We recently migrated our Jenkins server from running on Solaris (a VM)
to Ubuntu (also a VM). The VMs are similarly configured.
After the move to Ubuntu, commonly within a couple of hours (but we've
also seen it survive for most of a week), the memory usage of the
Jenkins master jvm goes vertical, and top indicates that the CPU goes
from perhaps a few 10's of a percent, to indicating 100%+ (typically
something likke 104%), and stays there until we intervene (typically
by killing and restarting Jenkins)
Pictures being helpful sometimes, I've posted a plot of the RSS size
for the jvm process, which includes three instances of the behavior we
see. (So, the graph is depicting multiple difference jvm/jenkins
instances over time):
http://www.purestorage.foxcove.com/jenkins-mem-woes.jpg
The three spikes are pretty clear to see. The first, on the far left,
happened just after we enabled the logging that collected the graph
data. We killed/restarted Jenkins at the end of the time it was
spiking. We then see what we consider the "normal" operation of the
server between 100 and 5700 minutes. All this time, the process runs
with a mean RSS of something like 600m.
Then, our problem happens again near 5700 minutes... within two or
three minutes, the RSS for the jvm climbs to around 2.5g. The CPU also
changes gears at the point, going from a few 10s of a % to 100+%
(presumably this is gc kicking in).
One other clue: In the first few minutes of the spike, the Jenkins web
UI gets slower and slower, until any operation is painfully slow. But
I have been able to peek inside the jvm with the Monitoring plugin
during the spikes, and noticed something that looked odd: a seemingly
immortal request. Unfortunately I don't have a copy of the request
information, but it was a very long-lived thread (many hours) that
would *always* show up in the Current Request list. Sometimes, it
would be the only current request, but when repeatedly reloading the
page, I'd see other requests coming and going.

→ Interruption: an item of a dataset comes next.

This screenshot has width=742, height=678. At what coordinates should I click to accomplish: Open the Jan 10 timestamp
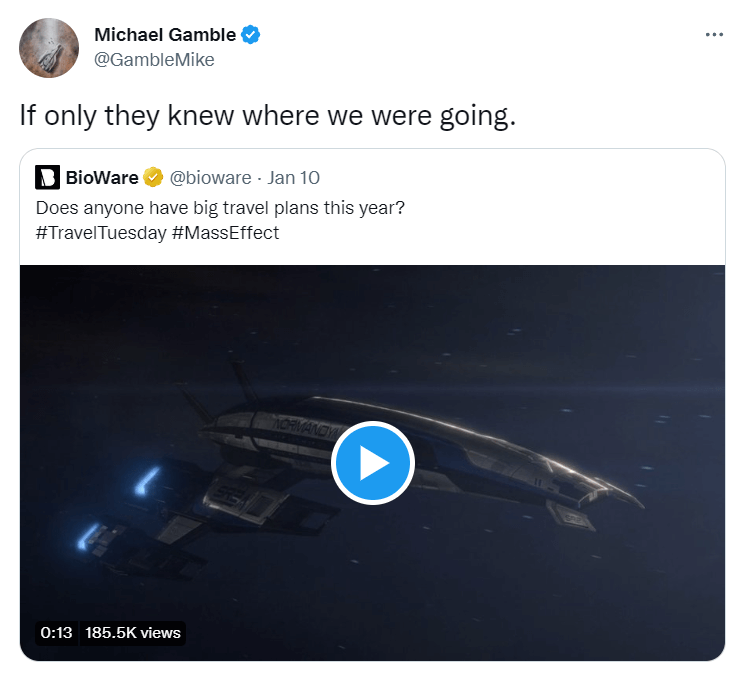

Here's a little of the possibly-relevant configuration information for
the systems where we are and are not seeing the problem:
===== Old Jenkins Server host (problem never observed here):
Jenkins version: 1.410
root $ uname -a
SunOS hudson 5.11 oi_147 i86pc i386 i86pc
host memory: 4Gb
root $ java -version
java version "1.6.0_18"
Java(TM) SE Runtime Environment (build 1.6.0_18-b07)
Java HotSpot(TM) Server VM (build 16.0-b13, mixed mode)
Jenkins jvm heap size: 512m (-Xmx512m when starting java)
===== New Jenkins Server host (where the problem happens)
Jenkins version: 1.417
root $ uname -a
Linux jenkins 2.6.38-8-server #42-Ubuntu SMP Mon Apr 11 03:49:04 UTC
2011 x86_64 x86_64 x86_64 GNU/Linux
host memory: 4Gb
root $ java -version
java version "1.6.0_22"
OpenJDK Runtime Environment (IcedTea6 1.10.1) (6b22-1.10.1-0ubuntu1)
OpenJDK 64-Bit Server VM (build 20.0-b11, mixed mode)
Jenkins jvm heap size: 2048m (-Xmx2048m when starting java; this is an
increased value - we bumped it in an early attempt at troubleshooting
the problem).
Obviously, there are many things we could change in further
experiments, but given that it can take several days for the problem
to crop up, such experimentation is very slow. I'm hoping that the
description here might be enough for somebody to recognize a known
problem or gotcha.